El verano es esperado por todos con mucho entusiasmo por las vacaciones. Pero los días de altas temperaturas y humedad pueden transformarse en un riesgo para la salud. Cuando hace calor el cuerpo trata de gastar el calor que genera, a través del sudor y por el aumento de la circulación. Pero cuando hace mucho calor, el cuerpo tiene dificultades para regular su temperatura y sobreviene el agotamiento por calor, que puede convertirse en un golpe de calor. Por eso es importante estar atentos y tomar las medidas necesarias de prevención frente a las olas de calor.
Según la Sociedad Argentina de Pediatría, el agotamiento por calor se manifiesta con estos síntomas:
- Sudoración excesiva
- En los bebés puede verse la piel muy irritada por el sudor en el cuello, pecho, axilas, pliegues del codo y la zona del pañal (sudamina)
- Piel pálida y fresca
- Sensación de calor sofocante
- Sed intensa y sequedad en la boca
- Calambres musculares
- Agotamiento, cansancio o debilidad
- Dolores de estómago, inapetencia, náuseas o vómitos
- Dolores de cabeza
- Irritabilidad (llanto inconsolable en los más pequeños)
- Mareos o desmayo
Ante estos síntomas, a los niños debemos ofrecerles agua fresca (también agua con sal: ½ cucharita en 1 litro) y a los lactantes, darles con más frecuencia el pecho. También es importante trasladarlos a un lugar fresco y ventilado -si es posible con aire acondicionado frío- desvestirlos, ducharlos o mojarlos en todo el cuerpo con agua fresca. Si los síntomas persisten, debe consultarse al pediatra o a un Centro de Salud.
Alerta roja
Si el agotamiento por golpe de calor se agrava, debemos estar alertas a los siguientes síntomas y consultar con urgencia:
- Temperatura del cuerpo 39° o mayor (medida en la axila)

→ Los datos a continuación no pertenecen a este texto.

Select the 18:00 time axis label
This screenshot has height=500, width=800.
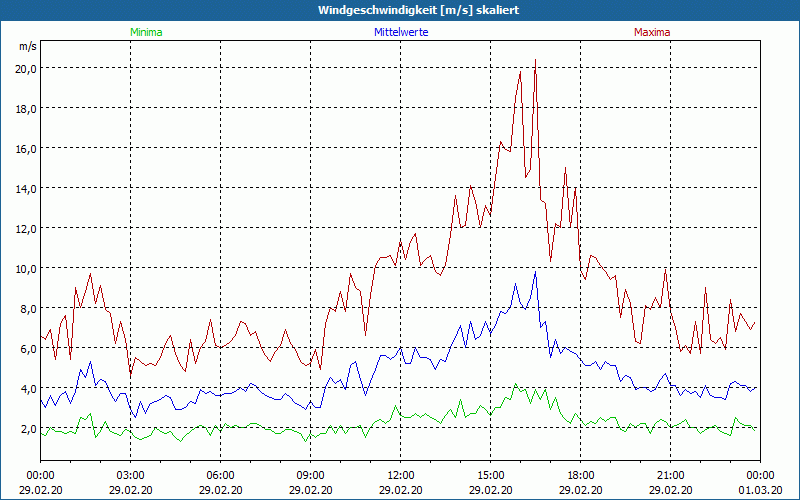[580, 475]
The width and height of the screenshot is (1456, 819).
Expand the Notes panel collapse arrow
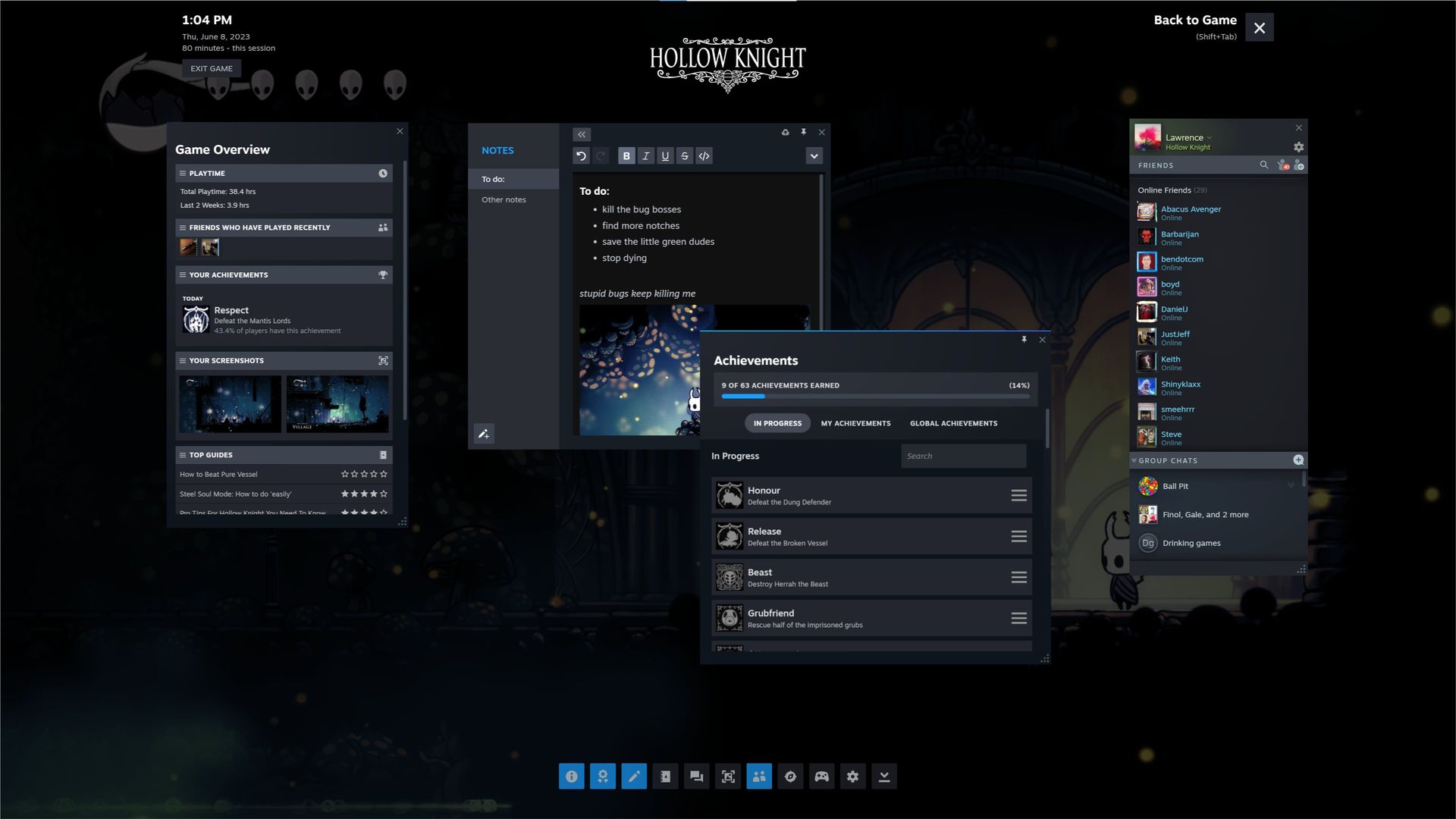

- Piel roja caliente y seca (se agota la sudoración)
- Agitación
- Dolor palpitante de cabeza
- Vértigos y desorientación
- Delirios, confusión o pérdida de conocimiento
- Convulsiones
Tienen mayor riesgo de sufrir un golpe de calor los menores de 5 años y más aún los menores de 1 año, los niños con fiebre por otra causa o diarrea y los niños obesos o desnutridos. También están más expuestos quienes padecen enfermedades crónicas, cardíacas, renales, mentales o neurológicas, quienes tienen la piel quemada por el sol, y los jóvenes que usan y abusan de bebidas con alcohol y drogas. Con ellos debe aumentarse las medidas de prevención, estar muy alertas para detectar la presencia de estos síntomas y en este caso o ante la duda no demorar la consulta médica.